This blog provides an informal forum for terrestrial invertebrate watchers to post recent sightings of interesting observations in the southern Vancouver Island region. Please send your sightings by email to Jeremy Tatum (tatumjb352@gmail.com). Be sure to include your name, phone number, the species name (common or scientific) of the invertebrate you saw, location, date, and number of individuals. If you have a photograph you are willing to share, please send it along.
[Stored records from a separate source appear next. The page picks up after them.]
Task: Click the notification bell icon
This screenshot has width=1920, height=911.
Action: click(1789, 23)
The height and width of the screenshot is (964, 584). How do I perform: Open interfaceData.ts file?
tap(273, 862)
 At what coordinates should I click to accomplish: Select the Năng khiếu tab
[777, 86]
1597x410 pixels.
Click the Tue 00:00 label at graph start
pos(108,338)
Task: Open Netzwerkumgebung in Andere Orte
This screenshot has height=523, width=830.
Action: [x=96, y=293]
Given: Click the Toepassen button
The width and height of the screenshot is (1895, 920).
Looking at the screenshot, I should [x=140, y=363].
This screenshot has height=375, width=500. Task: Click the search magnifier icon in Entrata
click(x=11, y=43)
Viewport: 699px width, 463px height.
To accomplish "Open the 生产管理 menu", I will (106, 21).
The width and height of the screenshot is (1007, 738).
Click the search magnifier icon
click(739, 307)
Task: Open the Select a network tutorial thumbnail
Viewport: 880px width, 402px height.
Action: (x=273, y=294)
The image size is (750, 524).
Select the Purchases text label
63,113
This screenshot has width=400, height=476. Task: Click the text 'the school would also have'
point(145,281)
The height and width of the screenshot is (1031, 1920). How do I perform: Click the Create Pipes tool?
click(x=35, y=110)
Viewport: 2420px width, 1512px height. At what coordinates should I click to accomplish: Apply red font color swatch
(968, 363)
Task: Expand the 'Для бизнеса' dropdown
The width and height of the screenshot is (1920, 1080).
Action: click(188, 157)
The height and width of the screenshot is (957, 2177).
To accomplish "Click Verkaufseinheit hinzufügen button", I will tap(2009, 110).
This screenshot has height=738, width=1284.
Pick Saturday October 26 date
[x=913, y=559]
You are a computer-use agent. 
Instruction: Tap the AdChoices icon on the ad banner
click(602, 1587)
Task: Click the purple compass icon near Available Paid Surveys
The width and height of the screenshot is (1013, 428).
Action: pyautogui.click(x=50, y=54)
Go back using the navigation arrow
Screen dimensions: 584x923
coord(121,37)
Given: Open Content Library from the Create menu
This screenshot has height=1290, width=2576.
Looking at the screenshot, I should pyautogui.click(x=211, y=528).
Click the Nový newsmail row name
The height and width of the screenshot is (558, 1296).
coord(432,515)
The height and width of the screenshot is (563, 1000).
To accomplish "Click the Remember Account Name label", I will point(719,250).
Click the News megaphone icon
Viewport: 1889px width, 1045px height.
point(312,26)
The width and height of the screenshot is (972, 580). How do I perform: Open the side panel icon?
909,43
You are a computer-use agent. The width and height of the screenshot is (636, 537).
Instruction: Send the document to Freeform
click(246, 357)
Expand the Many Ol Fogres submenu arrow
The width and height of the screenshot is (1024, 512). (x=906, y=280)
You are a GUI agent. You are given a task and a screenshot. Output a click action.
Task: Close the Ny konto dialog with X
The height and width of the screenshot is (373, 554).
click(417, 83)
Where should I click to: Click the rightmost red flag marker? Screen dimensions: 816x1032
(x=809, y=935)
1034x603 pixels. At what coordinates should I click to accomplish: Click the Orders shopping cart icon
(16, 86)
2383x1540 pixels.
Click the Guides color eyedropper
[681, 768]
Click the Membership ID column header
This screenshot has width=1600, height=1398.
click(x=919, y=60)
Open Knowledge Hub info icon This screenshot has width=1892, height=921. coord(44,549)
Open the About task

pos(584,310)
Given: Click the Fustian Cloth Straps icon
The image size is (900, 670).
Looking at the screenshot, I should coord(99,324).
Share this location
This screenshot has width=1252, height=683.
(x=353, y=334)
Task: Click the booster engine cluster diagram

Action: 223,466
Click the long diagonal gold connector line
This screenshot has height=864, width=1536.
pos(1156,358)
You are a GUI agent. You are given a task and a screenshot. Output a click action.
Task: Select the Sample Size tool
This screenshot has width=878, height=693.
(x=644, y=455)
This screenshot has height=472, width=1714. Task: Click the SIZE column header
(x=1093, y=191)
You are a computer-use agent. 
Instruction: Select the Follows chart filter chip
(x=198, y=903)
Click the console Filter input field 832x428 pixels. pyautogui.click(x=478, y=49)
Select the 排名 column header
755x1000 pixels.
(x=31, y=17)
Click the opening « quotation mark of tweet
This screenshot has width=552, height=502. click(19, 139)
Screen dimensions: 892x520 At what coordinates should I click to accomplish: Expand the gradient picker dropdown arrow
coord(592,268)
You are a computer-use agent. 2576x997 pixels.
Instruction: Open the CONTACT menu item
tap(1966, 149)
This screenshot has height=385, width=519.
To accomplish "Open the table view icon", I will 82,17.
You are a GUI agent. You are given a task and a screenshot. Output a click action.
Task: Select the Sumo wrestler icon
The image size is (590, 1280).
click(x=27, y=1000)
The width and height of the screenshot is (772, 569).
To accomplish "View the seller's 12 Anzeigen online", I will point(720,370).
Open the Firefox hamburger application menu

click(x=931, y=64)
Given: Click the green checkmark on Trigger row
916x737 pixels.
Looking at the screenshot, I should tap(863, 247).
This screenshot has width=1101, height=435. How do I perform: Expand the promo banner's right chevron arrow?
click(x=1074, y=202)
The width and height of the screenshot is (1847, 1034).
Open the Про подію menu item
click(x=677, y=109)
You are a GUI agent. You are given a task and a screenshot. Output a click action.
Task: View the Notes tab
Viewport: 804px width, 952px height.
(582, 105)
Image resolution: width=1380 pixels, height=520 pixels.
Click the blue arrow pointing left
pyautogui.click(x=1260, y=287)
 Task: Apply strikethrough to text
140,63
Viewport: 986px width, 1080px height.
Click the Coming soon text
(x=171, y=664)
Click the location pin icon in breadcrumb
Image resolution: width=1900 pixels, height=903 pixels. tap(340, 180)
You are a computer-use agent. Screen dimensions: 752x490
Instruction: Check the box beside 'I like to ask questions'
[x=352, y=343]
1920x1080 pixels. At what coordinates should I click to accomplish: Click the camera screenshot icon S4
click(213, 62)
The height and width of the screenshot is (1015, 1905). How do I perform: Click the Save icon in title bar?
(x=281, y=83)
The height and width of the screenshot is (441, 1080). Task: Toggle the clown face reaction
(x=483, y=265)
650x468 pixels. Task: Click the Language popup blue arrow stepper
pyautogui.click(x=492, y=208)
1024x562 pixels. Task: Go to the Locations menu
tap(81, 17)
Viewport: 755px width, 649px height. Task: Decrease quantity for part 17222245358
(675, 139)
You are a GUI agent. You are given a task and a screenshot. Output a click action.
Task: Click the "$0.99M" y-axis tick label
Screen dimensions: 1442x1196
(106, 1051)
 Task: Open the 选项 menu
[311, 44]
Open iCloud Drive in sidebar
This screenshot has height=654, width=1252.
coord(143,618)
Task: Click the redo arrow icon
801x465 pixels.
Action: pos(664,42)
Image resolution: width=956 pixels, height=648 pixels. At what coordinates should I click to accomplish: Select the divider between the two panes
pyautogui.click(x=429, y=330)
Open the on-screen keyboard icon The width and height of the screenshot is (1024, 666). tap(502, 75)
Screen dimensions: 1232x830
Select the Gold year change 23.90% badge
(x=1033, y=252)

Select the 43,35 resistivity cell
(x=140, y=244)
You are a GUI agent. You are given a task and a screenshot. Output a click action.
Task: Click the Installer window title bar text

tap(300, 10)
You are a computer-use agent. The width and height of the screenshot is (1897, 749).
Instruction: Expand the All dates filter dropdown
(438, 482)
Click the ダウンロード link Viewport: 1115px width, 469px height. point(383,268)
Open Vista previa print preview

Click on the title above for an index of past sightings.The index is updated most days.

August 29

2016 August 29

 

  Colias alert!  On August 24, Aziza Cooper saw a sulphur (exact species undetermined) on Gumweed at Turkey Head.

 

Jeff Gaskin reports a Western Tiger Swallowtail on Mount Tolmie, August 11, and, on August 12, also on Mount Tolmie, 1 Red Admiral, 1 West Coast Lady, and 1 Painted Lady.

 

Annie Pang found a spider weaving a web on the side-view mirror of her car on August 24.  Thanks to Robb Bennett for confirming its identification as Araneus diadematus

 

 

Araneus diadematus (Ara.: Araneidae)  Annie Pang

  

 

   Aziza Copper photographed the micro moth shown below near the Garcia reservoir on August 26.  Thanks to Libby Avis for identifying it as the Alfalfa Webworm Moth Loxostege cereralis.

 

Alfalfa Webworm Moth Loxostege cereralis (Lep.: Crambidae)  Aziza Cooper

   The name cereralis immediately raises a spelling question.  Surely this is a misspelling for cerealis ­ –  a spelling that is sometimes seen in the literature.   The definitive way to determine the correct spelling is supposed to be to go back to the original scientific description, and see what spelling the author used.  This is often easier said than done, and I didn’t manage to do it for this moth.  However, I found enough to convince myself that the cereralis spelling is the correct, or at least the preferred, spelling.  It is not named after what you eat for breakfast.  Rather, it is named for Ceres (genitive Cereris), the Goddess of Agriculture.

 

Thanks to Claudia Copley for identifying some recent photographs of grasshoppers and bush-crickets (katydids) that have been sent to Invertebrate Alert.  The first was photographed  recently by Paige Erickson-McGee.  Claudia writes that it is Melanoplus sp., and probably M. femurrubrum, the very common Red-legged Grasshopper.

 

 

Melanoplus (probably femurrubrum)  (Orth.: Acrididae)  Paige Erickson-McGee

 

Next is Meconema thalassinum, a bush-cricket, photographed by Cheryl Hoyle in Saanich on August 27.  Claudia remarks that this is non-native, and a very recent invader.

 

 Drumming Katydid Meconema thalassinum (Orth.: Tettigoniidae)  Cheryl Hoyle

 

Claudia has also identified Cheryl Hoyle’s grasshopper posted on August 5. Scroll down to that date to see the photograph and the identification.